Thyssenkrupp said on Thursday it expects mid-term adjusted margins of 4-6% as its restructuring programme progresses, adding it is looking into options for its marine systems, cement plants and chemicals divisions.
The group is considering partnerships and consolidation or a stand-alone scenario for its marine systems division and will decide on the future of the cement plant construction and chemicals units in the medium term, it said.
Another target is to restore its ability to consistently pay a dividend, Thyssenkrupp said in a statement on its capital markets day.

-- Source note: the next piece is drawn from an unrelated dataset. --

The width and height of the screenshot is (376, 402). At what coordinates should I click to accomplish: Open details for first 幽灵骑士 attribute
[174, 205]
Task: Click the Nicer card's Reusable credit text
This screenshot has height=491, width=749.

"We still have a great deal to do when it comes to improving our performance," Chief Financial Officer Klaus Keysberg said.

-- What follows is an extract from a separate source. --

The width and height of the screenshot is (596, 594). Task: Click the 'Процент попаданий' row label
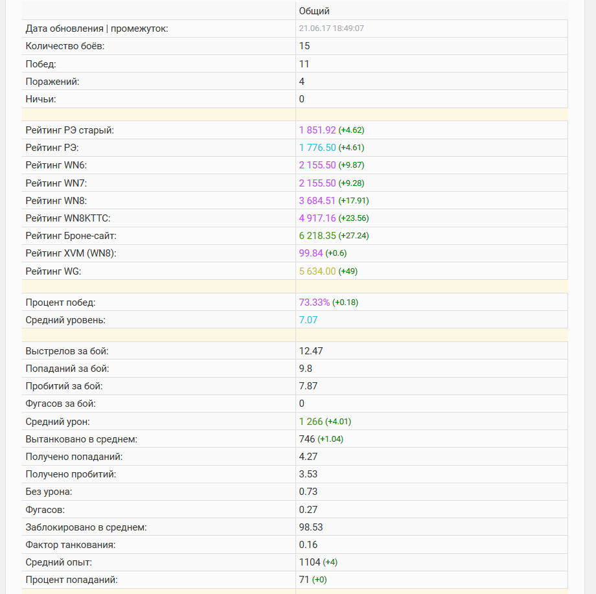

The group, which reported a 2.3% adjusted EBIT (earnings before interest and taxes) margin in 2020/21, is in the middle of a structural overhaul and has made a string of disposals in recent months.

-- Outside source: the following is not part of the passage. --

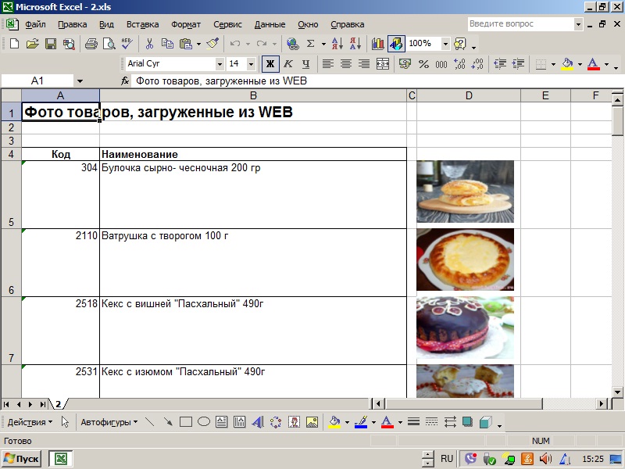Expand the font size dropdown
The height and width of the screenshot is (469, 625).
[x=251, y=64]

These included the sale of its mining technology business to Denmark's FLSmidth in July and the disposal of its infrastructure and carbon components operation.
These transactions should bring in a high-triple-digit-million euro figure to bolster the company's net financial position and pension liabilities, Thyssenkrupp said.
Adjusted medium-term EBIT margin targets by division included at least 10% for industrial components and 7-8% for automotive, where 80% of sales were being generated from components not used in combustion engines.
Thyssenkrupp added it would announce more details about the initial public offering (IPO) of its hydrogen division Uhde Chlorine Engineers planned early next year at a separate capital markets day on Jan. 13, 2022.
"We're getting Thyssenkrupp back on track," Chief Executive Martina Merz said.